• RAW DATA:
· · · · ·

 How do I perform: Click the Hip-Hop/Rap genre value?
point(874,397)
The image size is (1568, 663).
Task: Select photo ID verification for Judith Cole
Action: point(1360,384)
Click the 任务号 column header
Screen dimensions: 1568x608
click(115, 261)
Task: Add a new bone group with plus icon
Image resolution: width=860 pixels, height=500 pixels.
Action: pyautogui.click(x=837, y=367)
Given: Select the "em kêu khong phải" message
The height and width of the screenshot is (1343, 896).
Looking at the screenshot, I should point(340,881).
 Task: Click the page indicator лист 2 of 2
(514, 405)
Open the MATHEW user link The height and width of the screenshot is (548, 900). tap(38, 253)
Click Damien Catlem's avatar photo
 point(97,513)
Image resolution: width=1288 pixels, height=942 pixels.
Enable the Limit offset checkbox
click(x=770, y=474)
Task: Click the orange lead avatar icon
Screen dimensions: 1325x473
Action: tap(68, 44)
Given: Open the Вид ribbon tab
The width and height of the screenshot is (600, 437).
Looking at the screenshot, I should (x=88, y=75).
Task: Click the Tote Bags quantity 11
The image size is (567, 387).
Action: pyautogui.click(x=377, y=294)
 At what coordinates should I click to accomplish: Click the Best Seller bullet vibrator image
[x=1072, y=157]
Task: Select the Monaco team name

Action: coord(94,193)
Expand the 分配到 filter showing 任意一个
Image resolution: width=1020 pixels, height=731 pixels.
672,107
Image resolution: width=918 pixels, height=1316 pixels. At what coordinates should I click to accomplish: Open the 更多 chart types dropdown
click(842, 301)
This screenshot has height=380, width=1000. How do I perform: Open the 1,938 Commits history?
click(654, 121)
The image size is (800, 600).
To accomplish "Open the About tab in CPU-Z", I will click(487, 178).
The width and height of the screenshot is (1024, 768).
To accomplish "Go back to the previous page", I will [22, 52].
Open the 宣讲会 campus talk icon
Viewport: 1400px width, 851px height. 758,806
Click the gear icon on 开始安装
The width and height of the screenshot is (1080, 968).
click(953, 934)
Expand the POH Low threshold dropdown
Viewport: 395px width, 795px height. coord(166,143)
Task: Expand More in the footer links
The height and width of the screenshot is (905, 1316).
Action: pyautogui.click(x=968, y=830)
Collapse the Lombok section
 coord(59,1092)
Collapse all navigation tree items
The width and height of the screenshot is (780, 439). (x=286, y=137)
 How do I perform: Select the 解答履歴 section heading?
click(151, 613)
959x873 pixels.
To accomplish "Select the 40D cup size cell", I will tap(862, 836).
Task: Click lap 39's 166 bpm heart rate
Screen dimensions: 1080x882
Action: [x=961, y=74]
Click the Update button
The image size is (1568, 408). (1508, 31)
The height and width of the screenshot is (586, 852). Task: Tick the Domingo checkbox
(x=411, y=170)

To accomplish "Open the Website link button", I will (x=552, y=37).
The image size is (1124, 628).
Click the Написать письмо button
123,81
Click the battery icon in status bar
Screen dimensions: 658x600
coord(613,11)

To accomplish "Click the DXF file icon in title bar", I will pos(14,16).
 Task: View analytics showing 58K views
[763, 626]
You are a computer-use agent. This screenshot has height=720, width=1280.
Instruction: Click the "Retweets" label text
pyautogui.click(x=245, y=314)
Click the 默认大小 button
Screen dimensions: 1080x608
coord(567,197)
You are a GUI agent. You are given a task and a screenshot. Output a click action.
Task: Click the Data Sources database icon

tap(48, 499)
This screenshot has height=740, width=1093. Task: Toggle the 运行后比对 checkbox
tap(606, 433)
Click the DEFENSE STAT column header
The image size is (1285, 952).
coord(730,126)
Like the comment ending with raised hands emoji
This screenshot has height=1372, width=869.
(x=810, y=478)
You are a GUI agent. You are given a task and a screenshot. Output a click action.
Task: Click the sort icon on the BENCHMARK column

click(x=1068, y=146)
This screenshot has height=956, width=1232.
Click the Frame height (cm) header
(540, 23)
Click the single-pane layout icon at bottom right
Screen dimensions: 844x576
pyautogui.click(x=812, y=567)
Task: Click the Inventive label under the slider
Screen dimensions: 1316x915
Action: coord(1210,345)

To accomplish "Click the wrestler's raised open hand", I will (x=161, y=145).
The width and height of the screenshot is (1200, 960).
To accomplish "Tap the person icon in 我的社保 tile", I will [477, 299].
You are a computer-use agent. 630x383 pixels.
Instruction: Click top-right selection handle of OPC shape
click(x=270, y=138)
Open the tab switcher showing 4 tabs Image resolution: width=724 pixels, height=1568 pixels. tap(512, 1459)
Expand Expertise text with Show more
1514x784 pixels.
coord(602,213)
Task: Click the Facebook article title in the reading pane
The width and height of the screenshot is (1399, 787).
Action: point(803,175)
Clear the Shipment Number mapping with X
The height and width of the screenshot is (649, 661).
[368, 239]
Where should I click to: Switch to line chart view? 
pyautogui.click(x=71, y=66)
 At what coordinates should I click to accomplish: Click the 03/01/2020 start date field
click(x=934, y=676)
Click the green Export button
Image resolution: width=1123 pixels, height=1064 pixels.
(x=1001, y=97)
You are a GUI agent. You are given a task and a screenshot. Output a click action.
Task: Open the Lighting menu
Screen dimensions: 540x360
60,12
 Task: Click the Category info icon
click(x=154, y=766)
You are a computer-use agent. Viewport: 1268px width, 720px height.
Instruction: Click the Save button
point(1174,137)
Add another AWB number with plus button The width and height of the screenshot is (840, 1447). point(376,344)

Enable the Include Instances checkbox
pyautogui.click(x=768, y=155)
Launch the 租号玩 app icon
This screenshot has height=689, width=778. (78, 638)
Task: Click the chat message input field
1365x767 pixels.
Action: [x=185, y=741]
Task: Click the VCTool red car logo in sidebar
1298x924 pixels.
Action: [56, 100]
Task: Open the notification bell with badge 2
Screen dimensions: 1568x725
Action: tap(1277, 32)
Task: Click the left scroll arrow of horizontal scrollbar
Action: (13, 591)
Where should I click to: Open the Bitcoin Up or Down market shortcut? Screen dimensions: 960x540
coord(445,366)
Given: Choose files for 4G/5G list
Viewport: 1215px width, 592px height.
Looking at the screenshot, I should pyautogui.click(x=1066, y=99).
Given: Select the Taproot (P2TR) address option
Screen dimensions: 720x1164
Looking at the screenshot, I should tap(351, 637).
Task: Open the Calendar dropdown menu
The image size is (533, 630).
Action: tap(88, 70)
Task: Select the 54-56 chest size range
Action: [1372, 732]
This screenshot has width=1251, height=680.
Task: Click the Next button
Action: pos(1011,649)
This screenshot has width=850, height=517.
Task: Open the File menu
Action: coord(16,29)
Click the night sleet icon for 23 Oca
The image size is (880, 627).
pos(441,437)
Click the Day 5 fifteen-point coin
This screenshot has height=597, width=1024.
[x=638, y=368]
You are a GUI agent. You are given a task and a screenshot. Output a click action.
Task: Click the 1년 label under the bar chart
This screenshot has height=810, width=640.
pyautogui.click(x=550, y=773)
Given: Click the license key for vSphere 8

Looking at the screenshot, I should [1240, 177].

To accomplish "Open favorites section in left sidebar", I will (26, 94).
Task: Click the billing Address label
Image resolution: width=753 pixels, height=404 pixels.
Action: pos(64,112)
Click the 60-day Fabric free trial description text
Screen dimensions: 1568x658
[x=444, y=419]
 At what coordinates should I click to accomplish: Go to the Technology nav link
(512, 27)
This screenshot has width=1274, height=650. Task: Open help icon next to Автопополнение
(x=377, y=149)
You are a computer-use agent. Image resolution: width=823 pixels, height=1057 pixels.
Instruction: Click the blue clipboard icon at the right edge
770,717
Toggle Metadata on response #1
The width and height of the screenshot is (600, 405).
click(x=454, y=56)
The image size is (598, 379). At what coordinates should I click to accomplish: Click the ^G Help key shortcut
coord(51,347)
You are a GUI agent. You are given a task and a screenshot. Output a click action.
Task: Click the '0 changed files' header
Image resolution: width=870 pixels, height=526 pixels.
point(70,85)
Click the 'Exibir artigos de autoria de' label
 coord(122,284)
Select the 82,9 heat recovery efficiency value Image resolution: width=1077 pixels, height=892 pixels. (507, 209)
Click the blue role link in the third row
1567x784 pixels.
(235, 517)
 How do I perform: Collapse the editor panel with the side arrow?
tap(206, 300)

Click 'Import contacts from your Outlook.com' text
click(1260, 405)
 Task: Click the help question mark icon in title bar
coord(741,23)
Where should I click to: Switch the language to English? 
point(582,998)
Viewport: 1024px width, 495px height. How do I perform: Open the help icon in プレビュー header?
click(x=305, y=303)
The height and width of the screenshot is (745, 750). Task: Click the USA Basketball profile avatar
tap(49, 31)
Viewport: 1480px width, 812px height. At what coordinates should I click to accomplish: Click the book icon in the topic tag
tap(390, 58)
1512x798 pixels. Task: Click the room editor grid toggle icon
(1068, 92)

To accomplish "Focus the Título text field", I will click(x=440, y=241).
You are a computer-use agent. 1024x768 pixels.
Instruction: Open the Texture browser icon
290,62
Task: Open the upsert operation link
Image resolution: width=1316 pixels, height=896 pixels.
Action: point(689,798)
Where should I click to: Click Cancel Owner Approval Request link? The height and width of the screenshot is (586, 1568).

· · · · ·

Search the preceding listing for "message" and extract every line where it is found.

Given: Select the "em kêu khong phải" message
Task: Click the chat message input field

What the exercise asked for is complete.